Document excerpt:
The first time the viewer hears from the Ratliffs is when they are greeted by hotel staff after leaving their boat. Despite their obvious wealth, they seem less high-brow than other White Lotus residents, donning Vineyard Vines instead of Loro Piana. One staff member immediately clocks this subtle socioeconomic difference, asking the family how they found the hotel. Timothy mentions how Piper is a student at Chapel Hill working on her senior thesis, and Victoria immediately jumps in to explain the family's ties to Duke and UNC.
This unprompted elaboration about the family’s affiliations to the two universities is quintessentially American. The international hotel staff give a confused look because they are across the world and likely have no knowledge of the Duke-UNC rivalry. This interaction shows the audience how self-important the Ratliff family is in overestimating their universities’ prevalence. Moreover, it expresses how the Ratliffs are eager to use prestigious universities as a status symbol, even if such a symbol means nothing to these workers.
Just from this episode, it seems like keeping up appearances and perception is going to be a major theme of this season — like it has in the past two. In the Ratliff family specifically, they are especially concerned with shaping Lochlan, who is meek and awkward, into the image of the more traditionally masculine (albeit chauvinistic) Timothy and Saxon.
In the final scene of the episode, Victoria emphasizes to Timothy that they have the ideal life with perfect children. “You did it. Everyone tells me what a great man you are,” she says. It is interesting how her compliment stems from external societal validation, instead of her internally expressing how she loves Timothy for who he is. The trope of the Ratliffs being perceived as the perfect North Carolinian family is inevitably going to be disrupted in typical “White Lotus” fashion.

Screenshot and document pointing records:
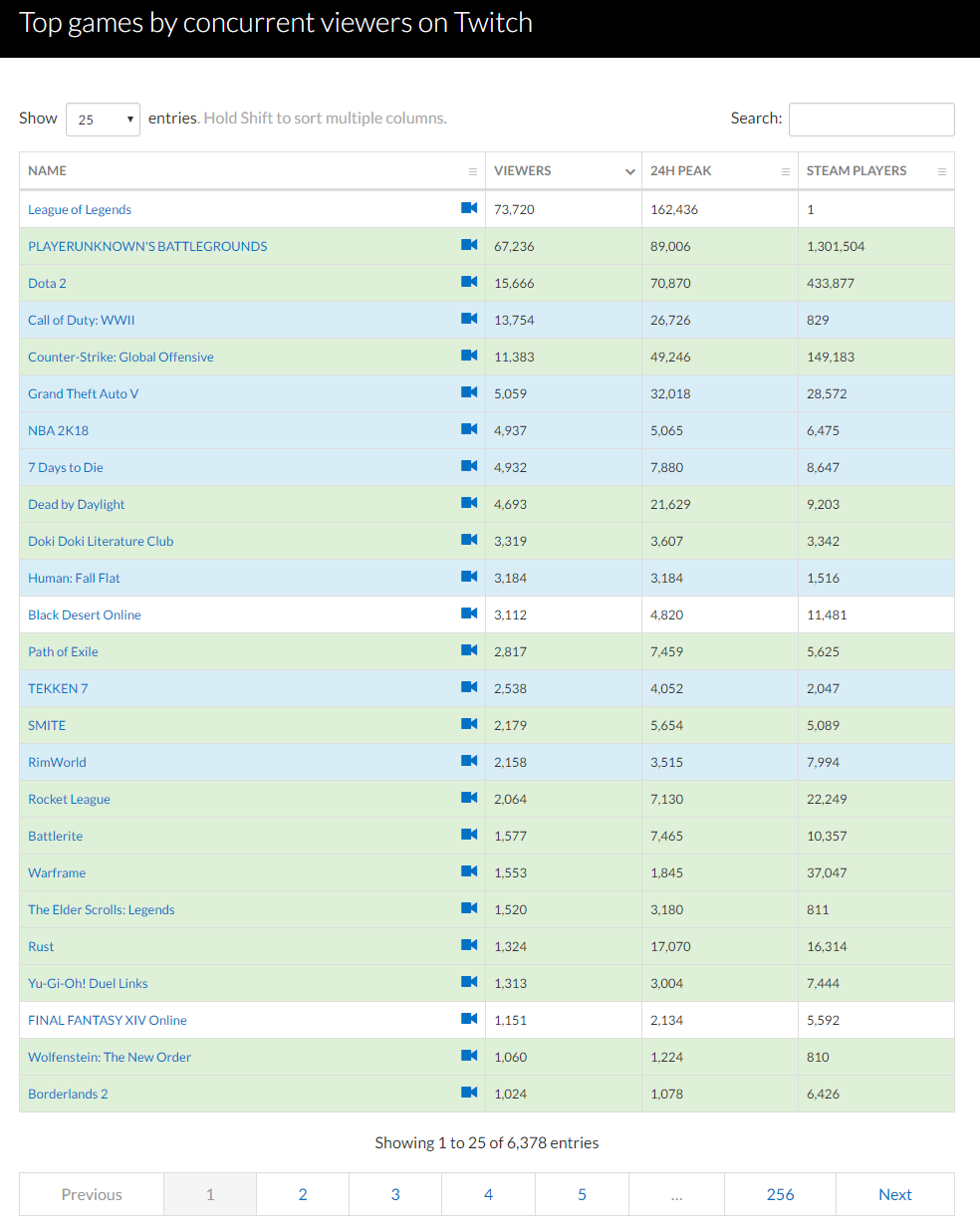Click the camera icon for Grand Theft Auto V

click(469, 392)
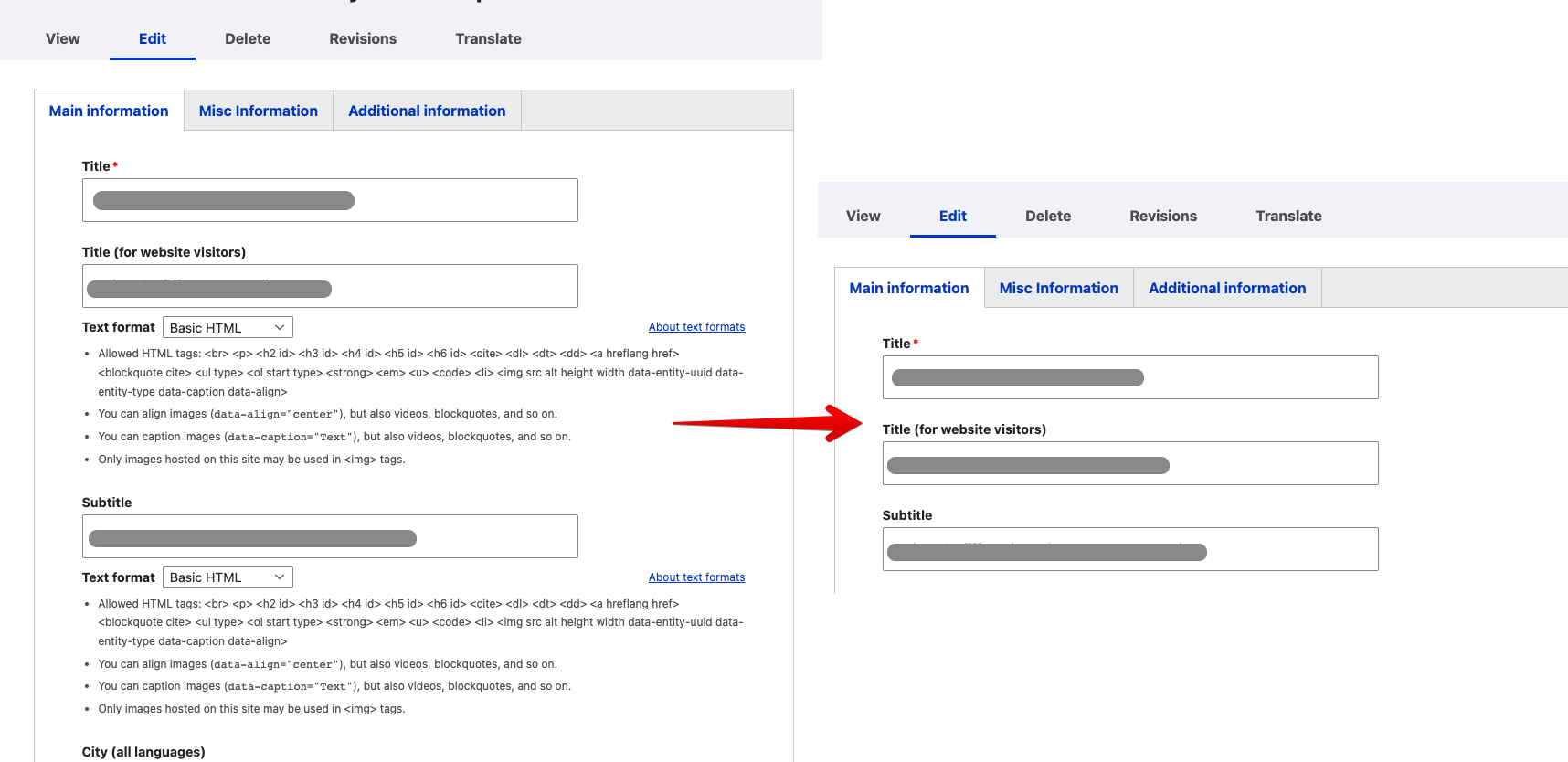Expand Text format dropdown above the Subtitle label
This screenshot has width=1568, height=762.
(228, 327)
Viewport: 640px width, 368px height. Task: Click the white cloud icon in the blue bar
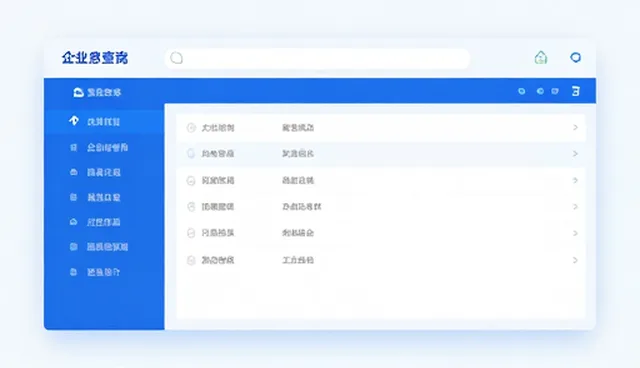coord(78,92)
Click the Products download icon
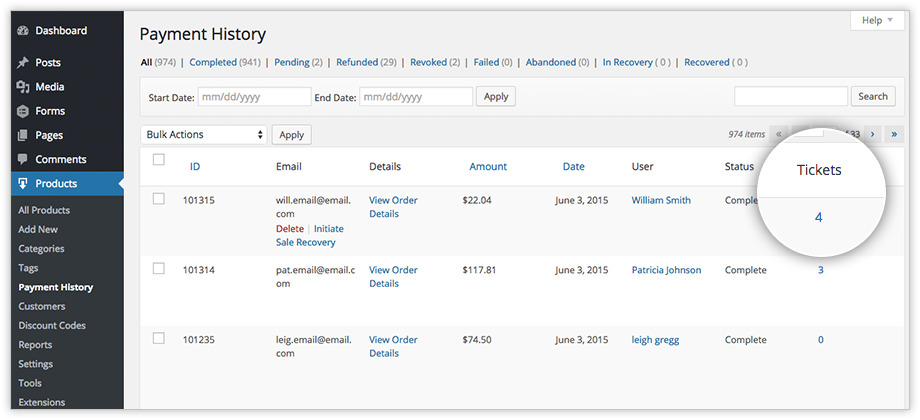This screenshot has width=920, height=420. 22,184
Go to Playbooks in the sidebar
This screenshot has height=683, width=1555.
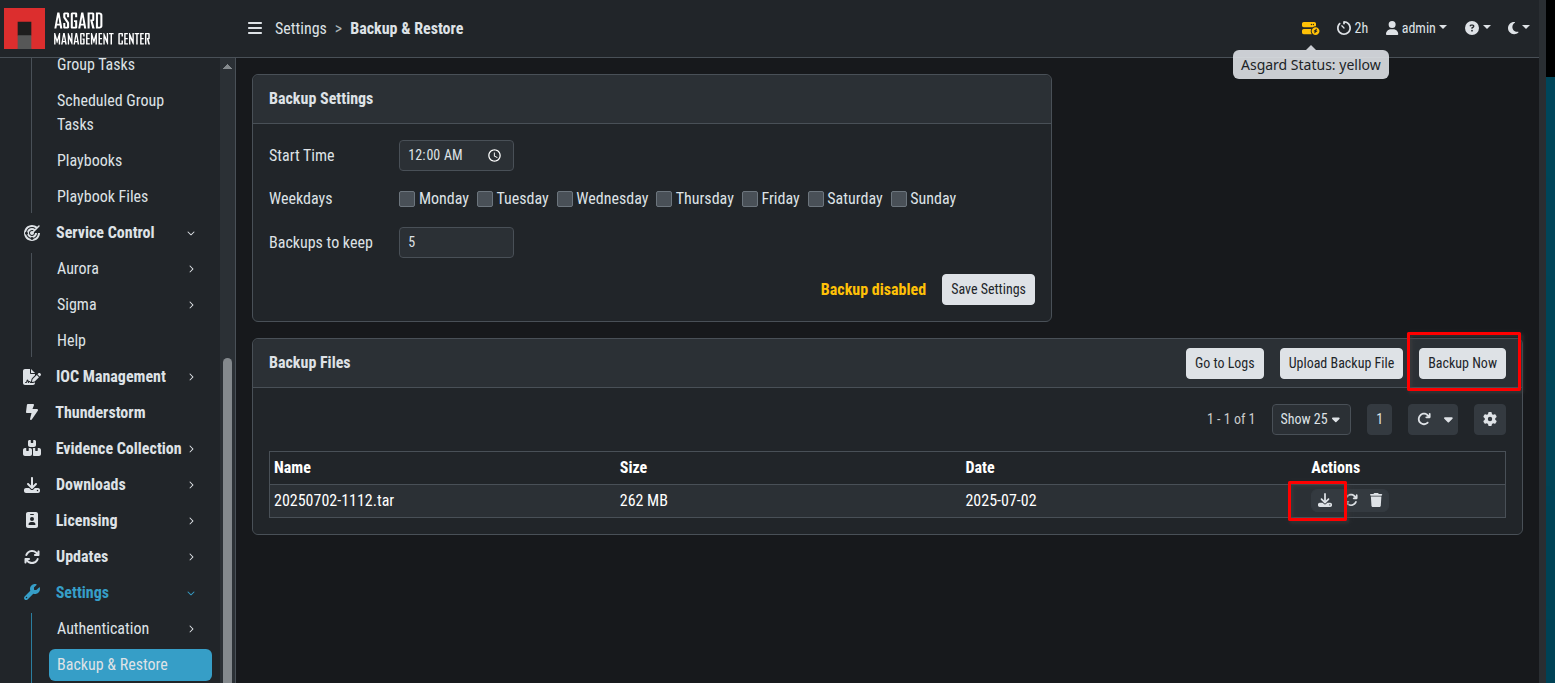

Required task 1: Return the part of the review that opens with the words containing "This unprompted elaboration" and closes with "Timothy and Saxon.", copied word for word.
Required task 2: Please retype all of the records line for line, leaving out the pictures.
The review and the records come from separate, unrelated sources.

Expected output 1:
This unprompted elaboration about the family’s affiliations to the two universities is quintessentially American. The international hotel staff give a confused look because they are across the world and likely have no knowledge of the Duke-UNC rivalry. This interaction shows the audience how self-important the Ratliff family is in overestimating their universities’ prevalence. Moreover, it expresses how the Ratliffs are eager to use prestigious universities as a status symbol, even if such a symbol means nothing to these workers.
Just from this episode, it seems like keeping up appearances and perception is going to be a major theme of this season — like it has in the past two. In the Ratliff family specifically, they are especially concerned with shaping Lochlan, who is meek and awkward, into the image of the more traditionally masculine (albeit chauvinistic) Timothy and Saxon.

Expected output 2:
Click the camera icon for Grand Theft Auto V

click(469, 392)
Expand Text format dropdown above the Subtitle label
This screenshot has width=1568, height=762.
(228, 327)
Viewport: 640px width, 368px height. Task: Click the white cloud icon in the blue bar
coord(78,92)
Click the Products download icon
This screenshot has width=920, height=420. 22,184
Go to Playbooks in the sidebar
This screenshot has height=683, width=1555.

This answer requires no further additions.